There was nothing to say against the Grange. I helped organize that, and I was its first Lecturer. When I heard the title of my office, I sorta hoped it was some kinda talking job in which I could talk all I wanted to and nobody could get away. It turned out to be almost as interesting. I was the Grange entertainment programmer, and, oh, how I love to tell people what they must do! While I was on that job, everybody did something. Those who wouldn’t sing, or speak, or play, or stand on their heads, or what-not (it mattered not that they couldn’t) either had to provide coffee for the Grange or cake, pie, or sandwiches. Coffee was masculine, the rest feminine. Believe me, folks, there was always something doing while I ran the Grange entertainment program.
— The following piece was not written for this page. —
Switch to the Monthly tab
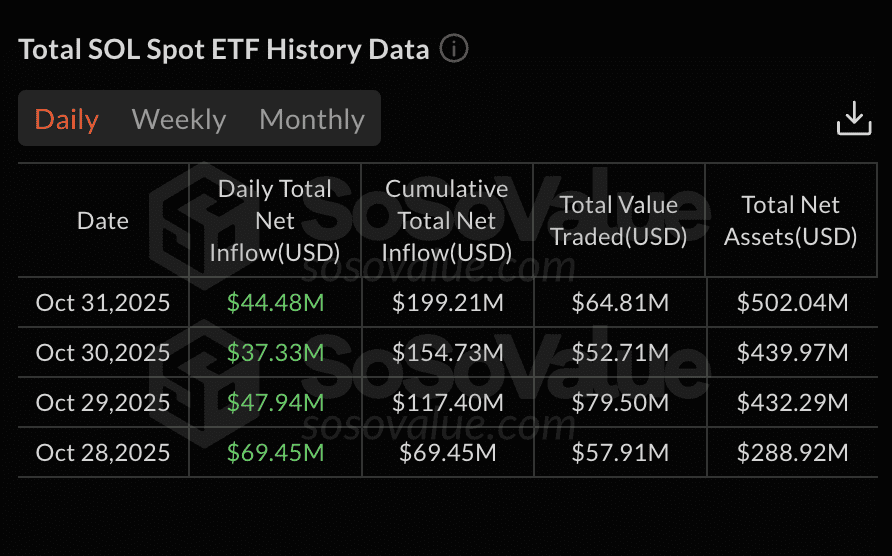This screenshot has width=892, height=556. (312, 119)
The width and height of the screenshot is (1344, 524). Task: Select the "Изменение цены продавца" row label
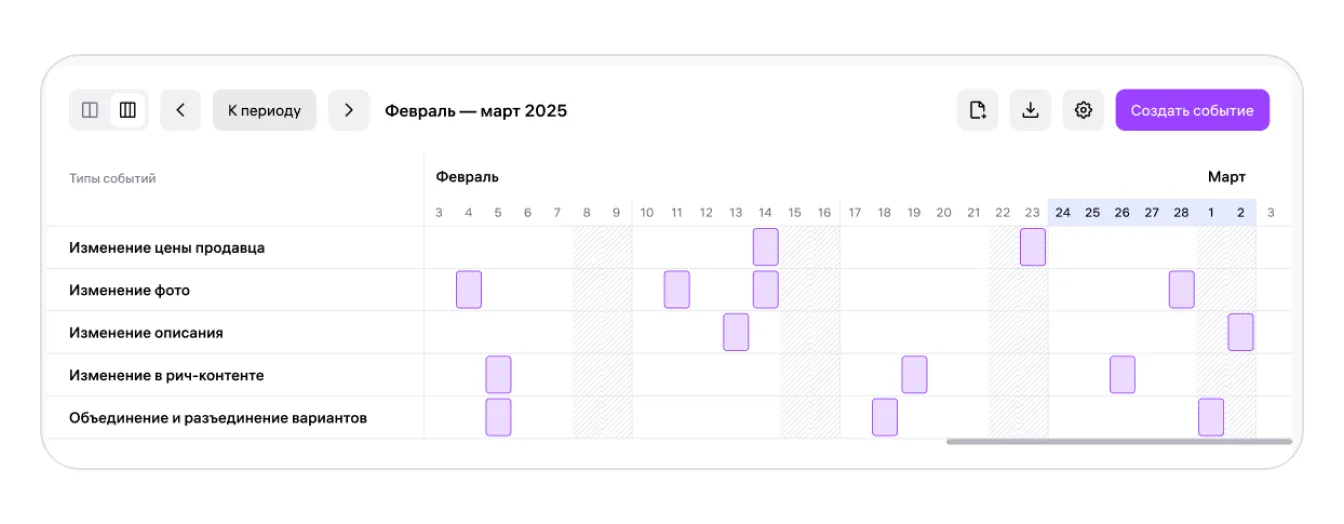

Charley gave our Grange the name Frontier. I liked that. But in the voting it ran neck and neck with such original names as Shamrock, Four-Leaf Clover, Buckeye, Pleasant View, and What-not. Well, no; to be truthful, What-not was not advanced, but I am still surprised that it wasn’t. There was great electioneering back and forth, Four-Leaf Clover lobbies, and Shamrock lobbies, and Buckeye lobbies, and What-not...I mean, and other lobbies forming in little groups all over the big room, made by folding back the doors between the Upper Grades and the Primary. That ungrateful cow I told you about performed a miracle of not doing. When Charley and Jack Overdonk and I secured the name Frontier for our Grange, we performed a miracle of doing.
Of course, the sagebrush folks could not be blamed for o
pposing the name Frontier, for it meant practically nothing to them, always being pronounced “Front-ear”; and if they had any bewildered idea of why Charley had selected it, their actual response to it was a vague visualization of some repugnant physiognomy with a monstrous ear located in frontal position, probably as nasal substitute—the Last Front-ear.
Jack was the first Master of Frontier Grange, and a handsome figure he made up in front there, after he had arrived around eleven P. M. Jack was still keeping banking hours on the farm, his wife taking up the slack by getting up that much earlier. One or the other of every married couple usually has to dedicate his or her life to taking up the slack left loose by the other partner.
The Baron was Overseer. My mind has always been hazy about the office of Grange Overseer. All I can recognize is that he oversees the backs of people’s heads, as he has a position at the back of the room opposite to the Grange Master’s position at the front. I have an idea that if the subconscious of the Grange were analyzed, it would be found that the Overseer was originated out of the suspicions of farmers for each other. The Grange Overseer can see whether there are any irrigation spades sticking out of hind pockets, for many a farmer kills his neighbor with a spade each watering season, when the two meet at a head-gate where gunny-sacks are found turning the water where it has no right to be. My attention was often distracted in Sunday-school by my irresistible impulse during hymn-singing to listen with unreligious fascination to the loud bellowings of Old Man Babcock and Baldy Parsons, who were in the habit of stealing our water. Sometimes it seemed to me that even our dear, forgiving Father in Heaven might smile a little sardonically, knowing how the night before the water was diverted with weeds or gunny-sacks.